Pawła Hołotę z AZS Lublin i Grzegorza Kruka ze Ślaska Wrocław chce pozyskać drugoligowy UMKS Kielce. Jeszcze bez tej dwójki kielczanie będą próbowali przerwać serię ligowych porażek. W sobotę o godz. 17 w hali przy ul. Żytniej podejmują ligowego średniaka - MOSiR Krosno

Zajmujący trzecie miejsce w tabeli UMKS będzie chciał się zrewanżować gościom (ósma pozycja w lidze) za porażkę 56:62 w pierwszej rundzie. - Nieistotne, w jakim stylu, bylebyśmy wygrali - uważa Włodzimierz Środa, trener UMKS Kielce. Gospodarze będą musieli sobie poradzić bez kontuzjowanego Miłosza Krajewskiego, który treningi wznowi w przyszłym tygodniu, oraz szukającego sobie nowego zespołu Mariusza Dymacza.

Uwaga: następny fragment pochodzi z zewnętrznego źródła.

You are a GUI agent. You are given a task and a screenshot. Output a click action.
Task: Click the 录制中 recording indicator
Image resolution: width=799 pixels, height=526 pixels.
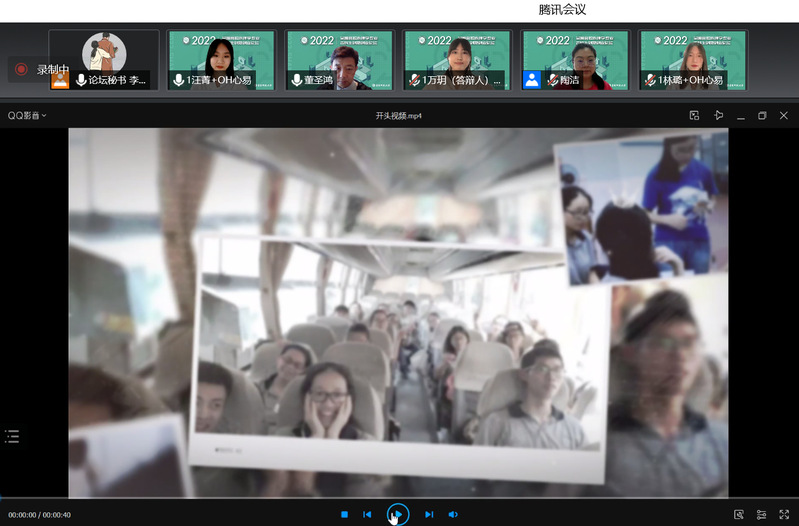(42, 70)
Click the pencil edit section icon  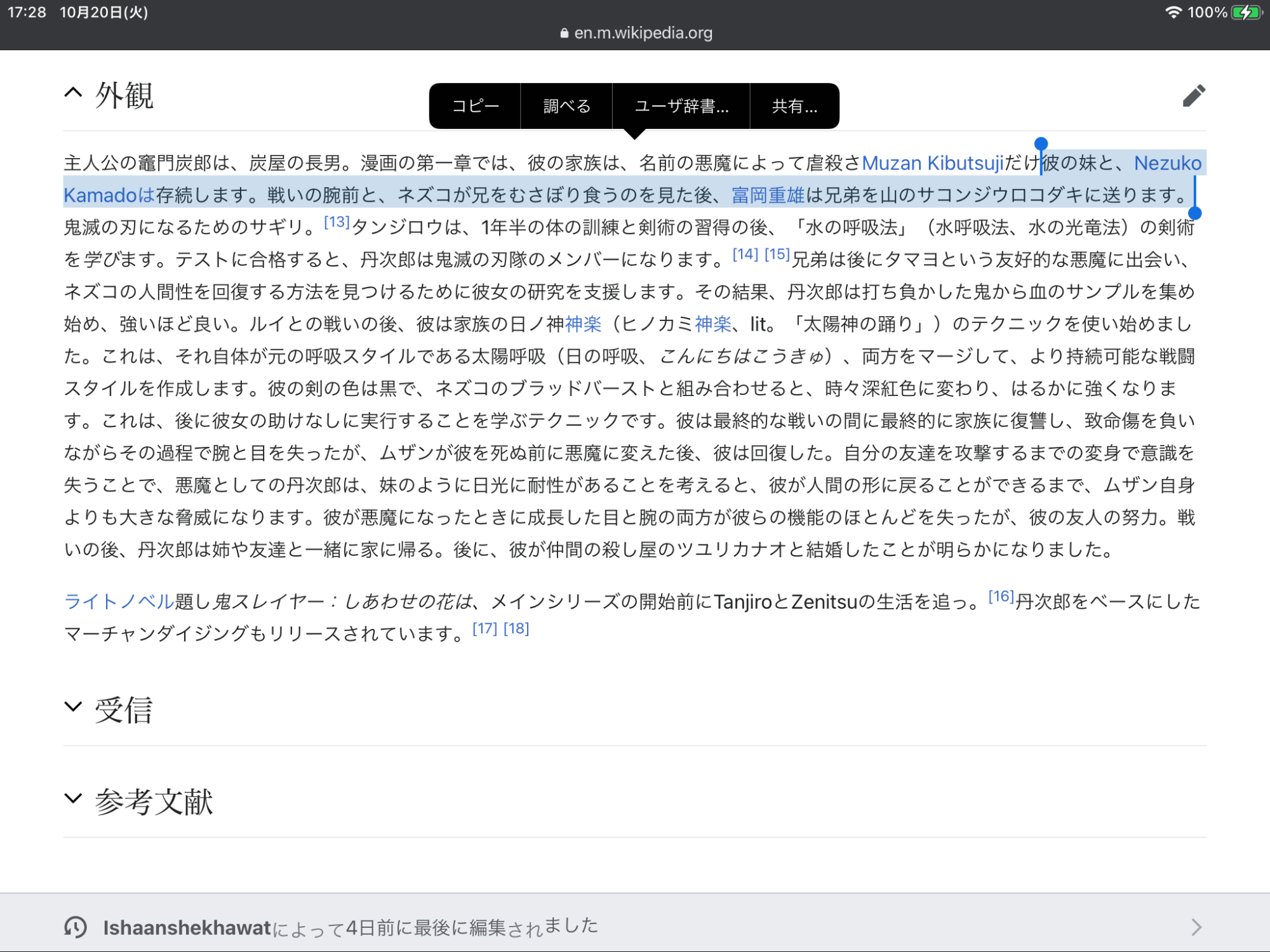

Tego drugiego może zastąpić Grzegorz Kruk przebywający w Kielcach na testach. 20-letni rozgrywający dysponuje dobrymi warunkami fizycznym (195 cm wzrostu) i jest wychowankiem Śląska Wrocław. W grę wchodzi wypożyczenie do końca sezonu. Zmiennikiem Krajewskiego może zostać 28-letni skrzydłowy Paweł Hołota. Gracz AZS Lublin porozumiał się już z kieleckimi działaczami, ale lepsze niż dotąd warunki gry zaoferował mu też lubelski klub. - Na sygnał od Pawła czekamy do niedzieli - mówi Zbigniew Gil, prezes klubu. Hołota gościł z AZS w Kielcach przed dwoma tygodniami. Rzucił kielczanom aż 33 punkty i głównie dzięki niemu UMKS zakończył passę sześciu zwycięstw z rzędu. Kibice koszykówki mogą go pamiętać także z występów przeciw Cersanitowi w ekstraklasie - po każdym celnym rzucie wykrzykiwał: to jest mój team!